Copy the material below line for line, with no changes.

----------------

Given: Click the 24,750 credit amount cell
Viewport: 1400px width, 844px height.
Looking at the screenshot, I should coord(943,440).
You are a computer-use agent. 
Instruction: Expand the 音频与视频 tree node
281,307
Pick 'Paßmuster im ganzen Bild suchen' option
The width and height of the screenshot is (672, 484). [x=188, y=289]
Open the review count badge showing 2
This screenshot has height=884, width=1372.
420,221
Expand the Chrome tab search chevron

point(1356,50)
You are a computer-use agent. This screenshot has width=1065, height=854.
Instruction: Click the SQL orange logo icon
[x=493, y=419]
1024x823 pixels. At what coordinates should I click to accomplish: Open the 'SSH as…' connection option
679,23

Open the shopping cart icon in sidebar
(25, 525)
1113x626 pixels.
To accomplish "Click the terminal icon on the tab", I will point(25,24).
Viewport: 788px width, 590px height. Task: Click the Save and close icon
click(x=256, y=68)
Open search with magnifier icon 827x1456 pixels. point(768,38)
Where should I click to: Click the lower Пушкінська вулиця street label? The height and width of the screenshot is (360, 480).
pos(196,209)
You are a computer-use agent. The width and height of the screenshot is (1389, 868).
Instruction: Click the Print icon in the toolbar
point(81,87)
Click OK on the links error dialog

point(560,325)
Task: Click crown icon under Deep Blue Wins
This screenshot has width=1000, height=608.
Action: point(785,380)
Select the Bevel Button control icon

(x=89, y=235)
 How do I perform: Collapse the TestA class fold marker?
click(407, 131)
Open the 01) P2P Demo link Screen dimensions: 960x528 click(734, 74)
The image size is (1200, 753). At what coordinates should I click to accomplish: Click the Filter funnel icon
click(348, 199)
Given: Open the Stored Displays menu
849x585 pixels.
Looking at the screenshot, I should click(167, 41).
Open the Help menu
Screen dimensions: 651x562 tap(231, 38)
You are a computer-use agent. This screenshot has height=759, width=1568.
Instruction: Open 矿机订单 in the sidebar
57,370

----------------

Task result
Given: Click the 24,750 credit amount cell
Viewport: 1400px width, 844px height.
Looking at the screenshot, I should coord(943,440).
You are a computer-use agent. 
Instruction: Expand the 音频与视频 tree node
281,307
Pick 'Paßmuster im ganzen Bild suchen' option
The width and height of the screenshot is (672, 484). [x=188, y=289]
Open the review count badge showing 2
This screenshot has height=884, width=1372.
420,221
Expand the Chrome tab search chevron

point(1356,50)
You are a computer-use agent. This screenshot has width=1065, height=854.
Instruction: Click the SQL orange logo icon
[x=493, y=419]
1024x823 pixels. At what coordinates should I click to accomplish: Open the 'SSH as…' connection option
679,23

Open the shopping cart icon in sidebar
(25, 525)
1113x626 pixels.
To accomplish "Click the terminal icon on the tab", I will point(25,24).
Viewport: 788px width, 590px height. Task: Click the Save and close icon
click(x=256, y=68)
Open search with magnifier icon 827x1456 pixels. point(768,38)
Where should I click to: Click the lower Пушкінська вулиця street label? The height and width of the screenshot is (360, 480).
pos(196,209)
You are a computer-use agent. The width and height of the screenshot is (1389, 868).
Instruction: Click the Print icon in the toolbar
point(81,87)
Click OK on the links error dialog

point(560,325)
Task: Click crown icon under Deep Blue Wins
This screenshot has width=1000, height=608.
Action: point(785,380)
Select the Bevel Button control icon

(x=89, y=235)
 How do I perform: Collapse the TestA class fold marker?
click(407, 131)
Open the 01) P2P Demo link Screen dimensions: 960x528 click(734, 74)
The image size is (1200, 753). At what coordinates should I click to accomplish: Click the Filter funnel icon
click(348, 199)
Given: Open the Stored Displays menu
849x585 pixels.
Looking at the screenshot, I should click(167, 41).
Open the Help menu
Screen dimensions: 651x562 tap(231, 38)
You are a computer-use agent. This screenshot has height=759, width=1568.
Instruction: Open 矿机订单 in the sidebar
57,370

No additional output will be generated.